Exercise prompt: Rewrite the stretch of data from the line containing "Where should I click to: Open" through the end of the data, keeping every line but multiplying only the click coordinates in the answers by 0.25, rounded to whole numbers with halves going up. Omit the pictures.

########################################

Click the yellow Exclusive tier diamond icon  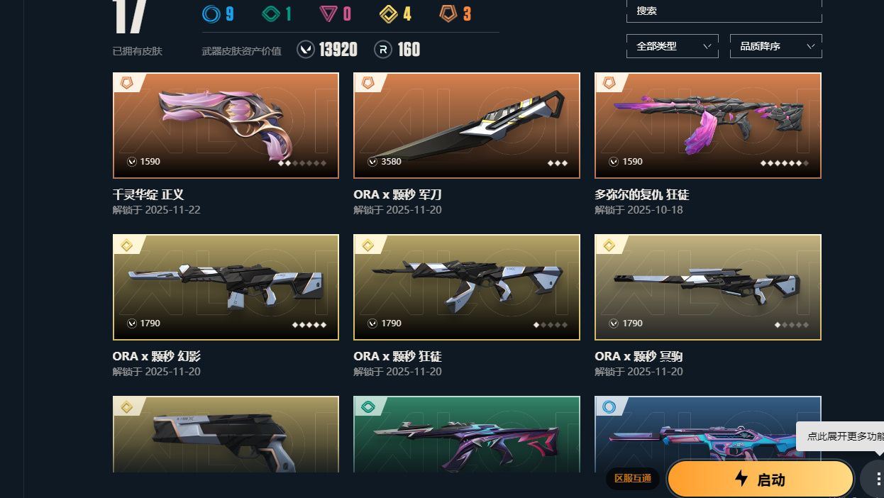[x=388, y=13]
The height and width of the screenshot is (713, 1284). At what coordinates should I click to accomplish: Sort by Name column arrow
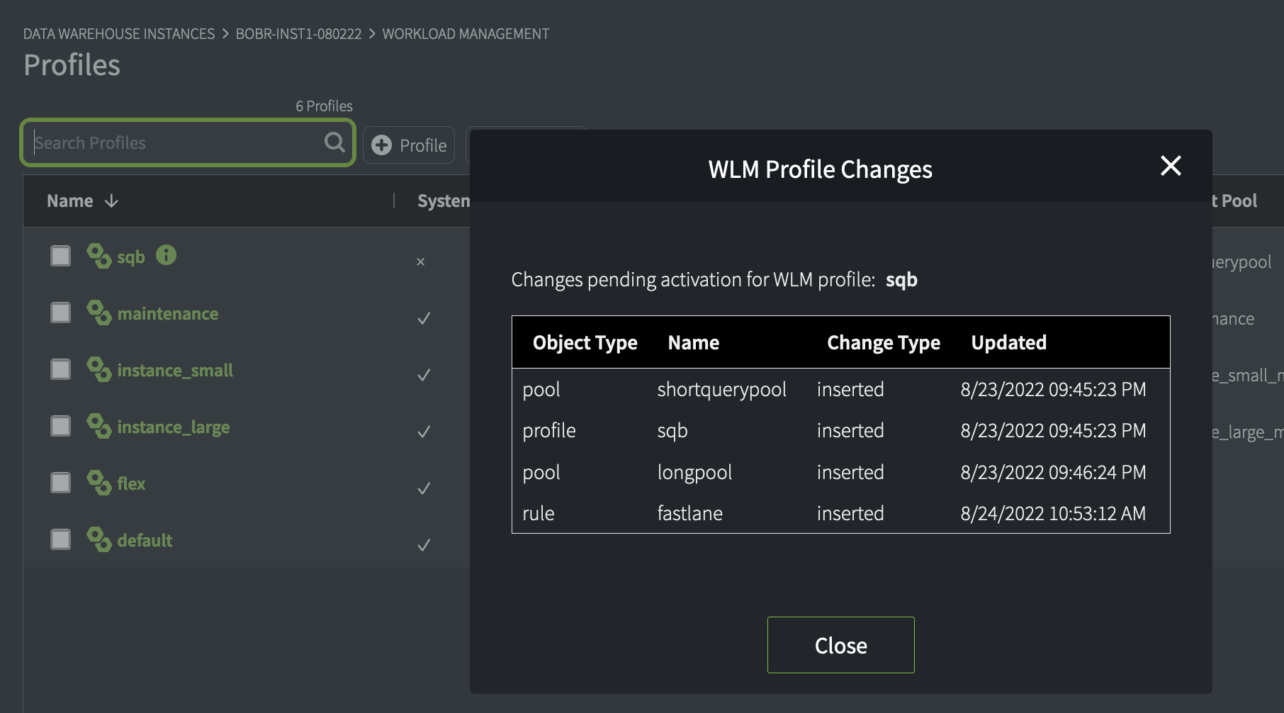(111, 201)
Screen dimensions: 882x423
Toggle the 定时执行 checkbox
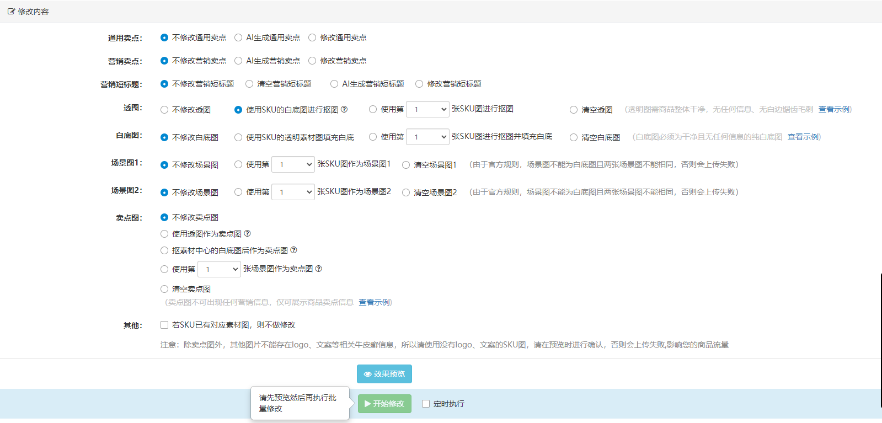426,404
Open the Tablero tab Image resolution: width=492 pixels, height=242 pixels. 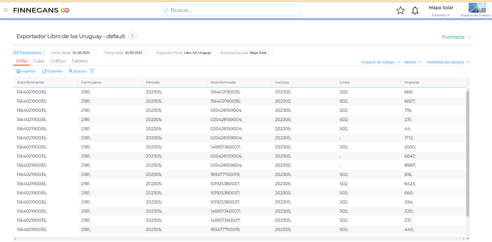point(79,61)
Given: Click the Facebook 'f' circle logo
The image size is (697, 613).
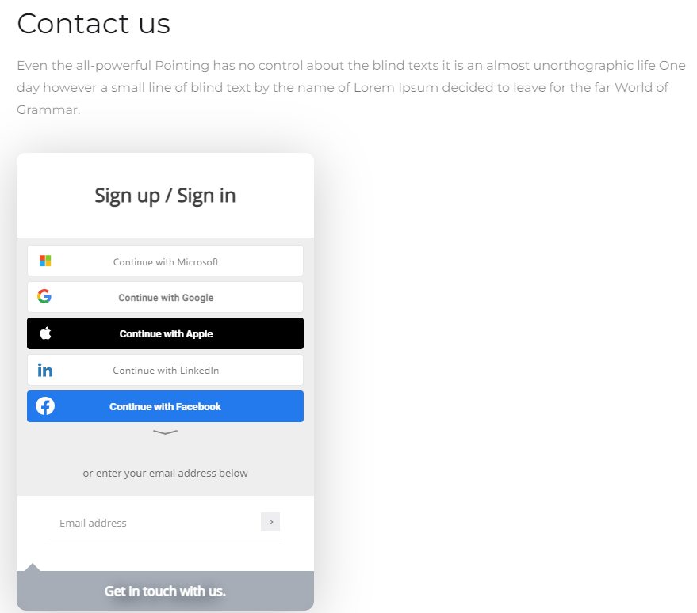Looking at the screenshot, I should (45, 406).
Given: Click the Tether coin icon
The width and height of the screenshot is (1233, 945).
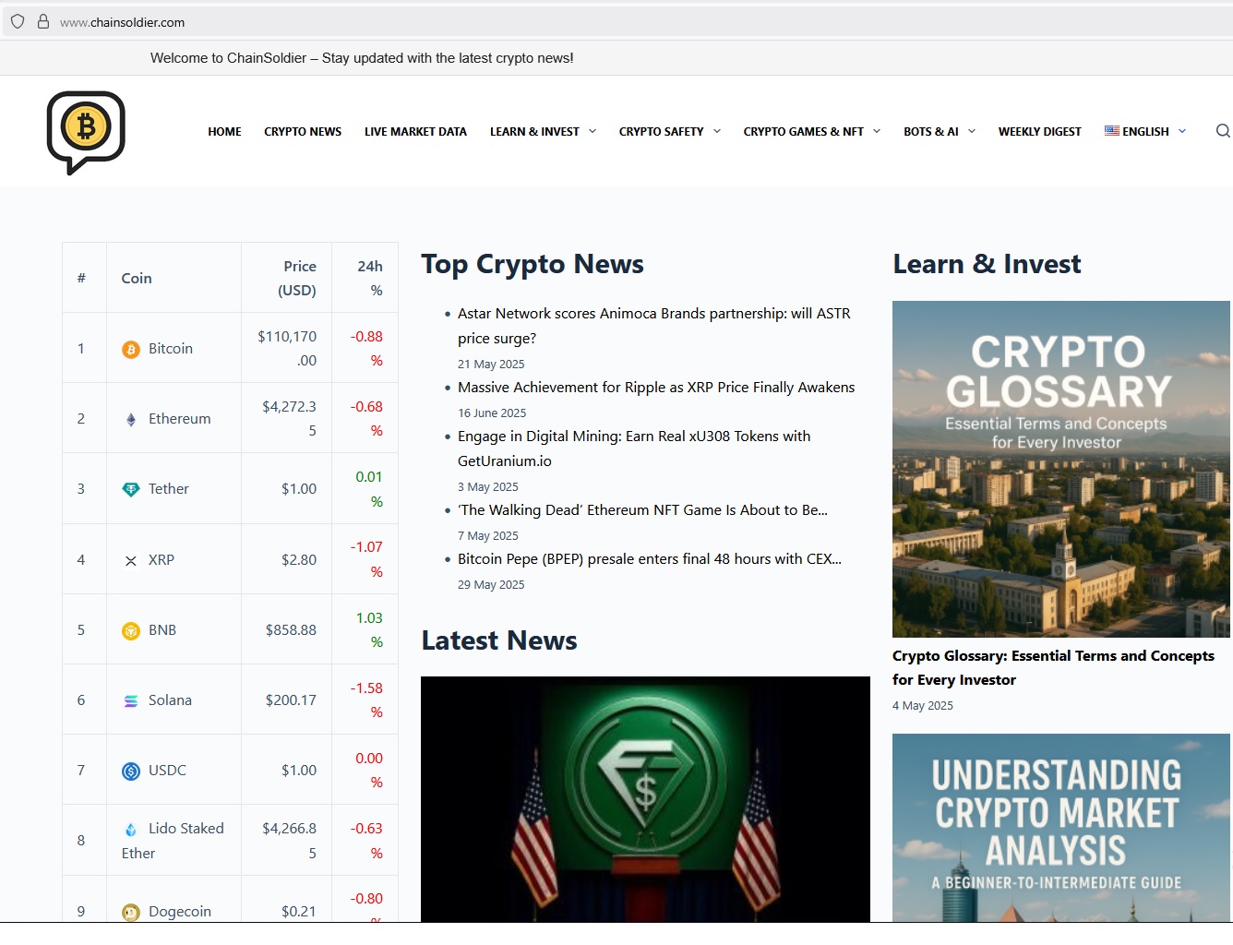Looking at the screenshot, I should pyautogui.click(x=130, y=489).
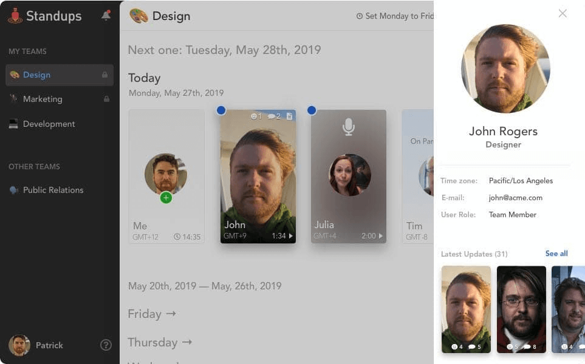
Task: Click the notification bell icon
Action: click(x=106, y=16)
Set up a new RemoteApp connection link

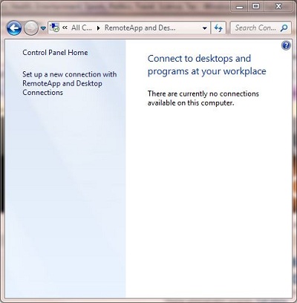pyautogui.click(x=70, y=83)
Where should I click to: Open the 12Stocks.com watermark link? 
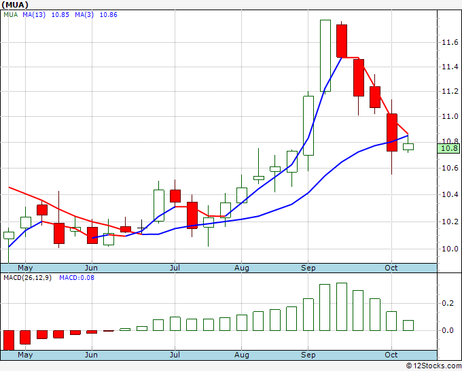pyautogui.click(x=431, y=366)
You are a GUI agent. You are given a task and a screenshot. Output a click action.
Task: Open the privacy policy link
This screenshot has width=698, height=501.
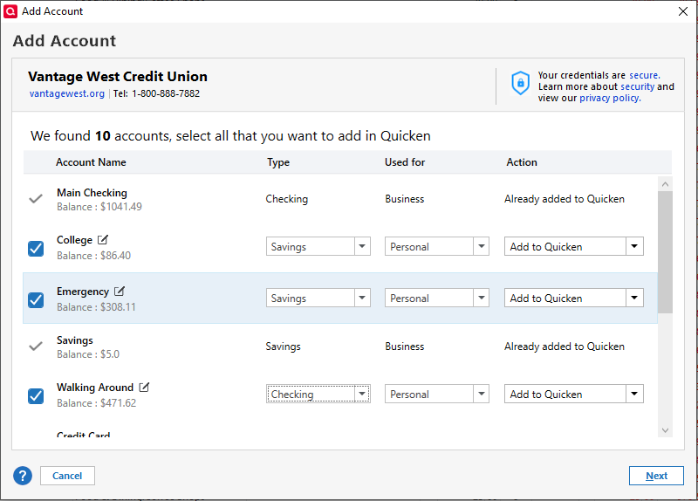pyautogui.click(x=609, y=98)
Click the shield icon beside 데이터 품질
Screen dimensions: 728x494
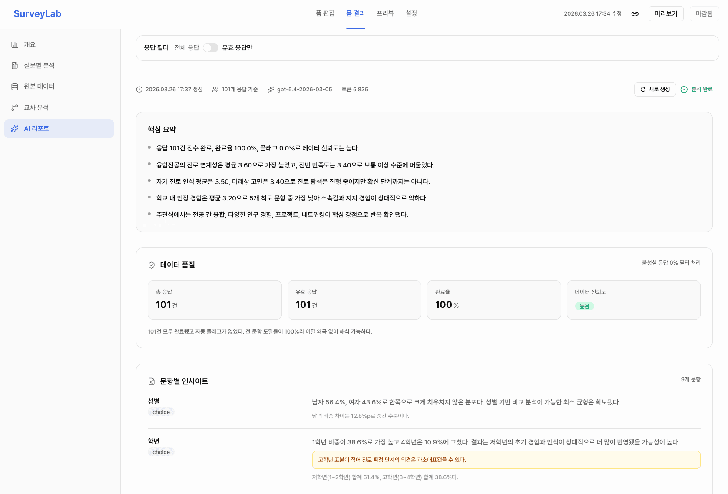point(151,265)
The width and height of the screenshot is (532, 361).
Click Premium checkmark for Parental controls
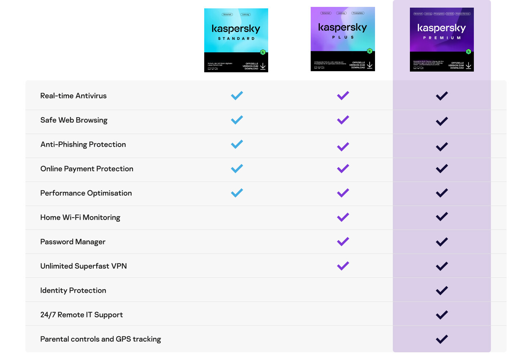point(442,339)
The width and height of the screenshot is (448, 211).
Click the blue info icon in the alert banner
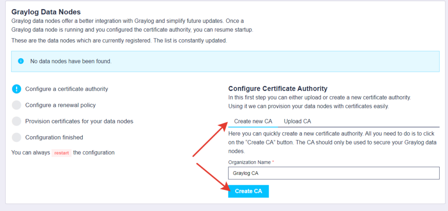[21, 61]
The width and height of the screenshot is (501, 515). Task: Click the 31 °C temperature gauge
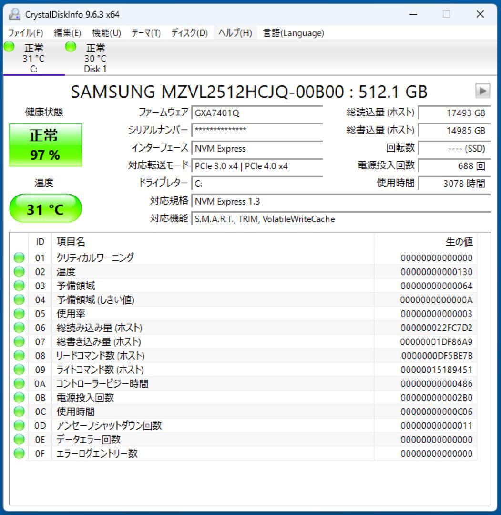point(46,208)
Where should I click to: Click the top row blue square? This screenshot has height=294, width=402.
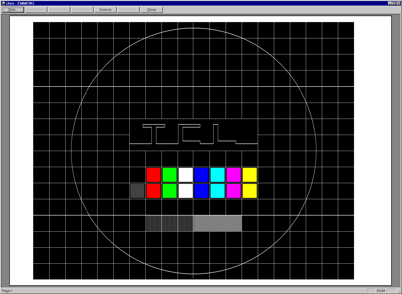202,175
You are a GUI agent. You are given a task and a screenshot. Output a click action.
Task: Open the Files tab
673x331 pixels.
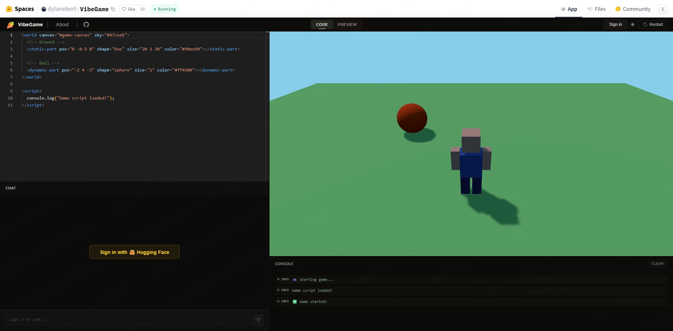596,9
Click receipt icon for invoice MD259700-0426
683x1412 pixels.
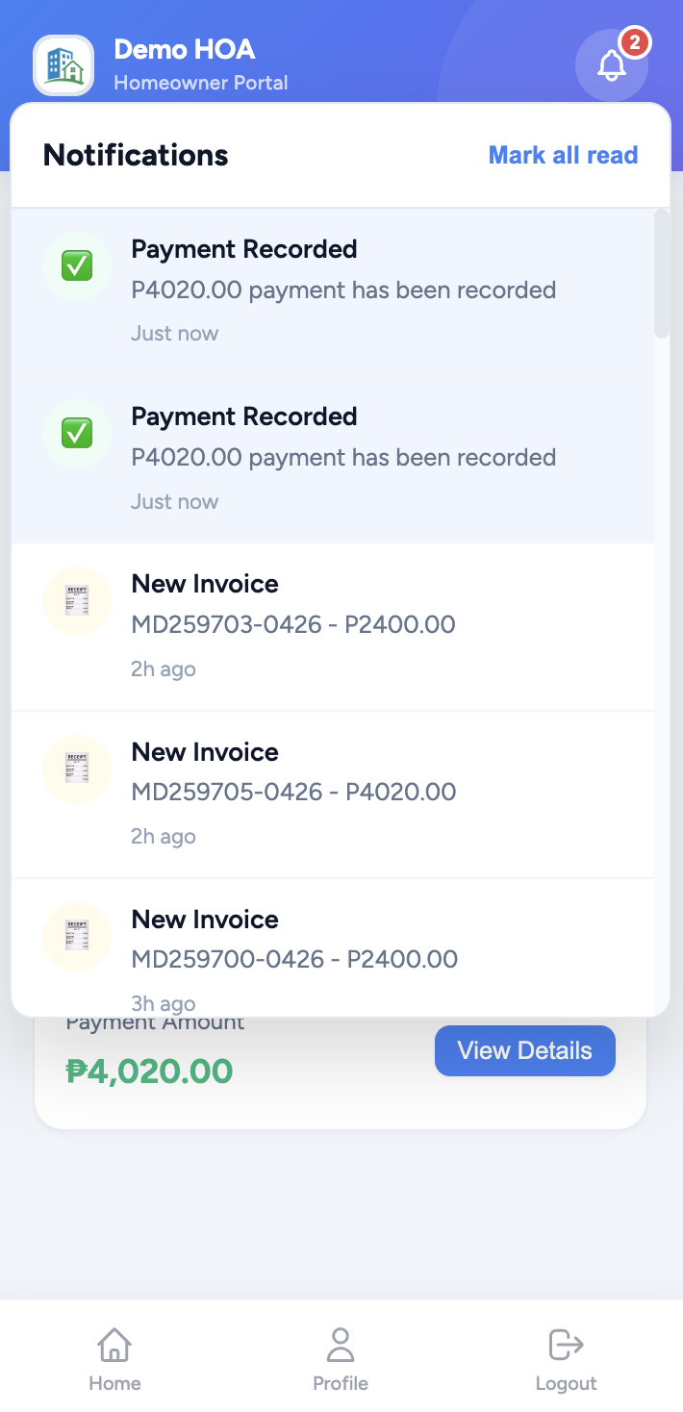point(77,936)
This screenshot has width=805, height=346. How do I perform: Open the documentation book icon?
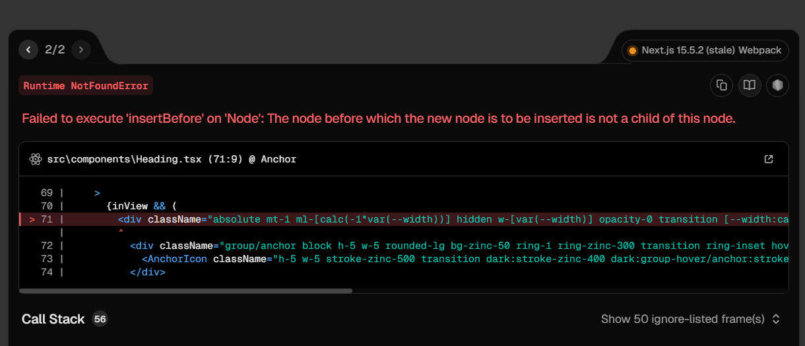click(750, 85)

########################################

Worked answer:
Where should I click to: Open the 12Stocks.com watermark link? 
pyautogui.click(x=108, y=92)
You are a GUI agent. You are given a task and a screenshot. Output a click action.
Task: Open the privacy policy link
This screenshot has width=698, height=501.
pyautogui.click(x=152, y=25)
Click the shield icon beside 데이터 품질
Screen dimensions: 728x494
point(38,66)
The width and height of the screenshot is (532, 361).
Click Premium checkmark for Parental controls
point(111,85)
The width and height of the screenshot is (448, 211).
Click the blue info icon in the alert banner
[5, 15]
The width and height of the screenshot is (501, 515). Task: Click the 31 °C temperature gauge
point(12,52)
Where should I click to: Click the top row blue square? This screenshot has height=294, width=402.
51,44
You are a GUI agent. You are given a task and a screenshot. Output a click action.
Task: Open the Files tab
673x331 pixels.
149,2
Click receipt icon for invoice MD259700-0426
683x1412 pixels.
point(19,234)
This screenshot has width=805, height=346. How do I perform: Open the documentation book icon?
click(188, 21)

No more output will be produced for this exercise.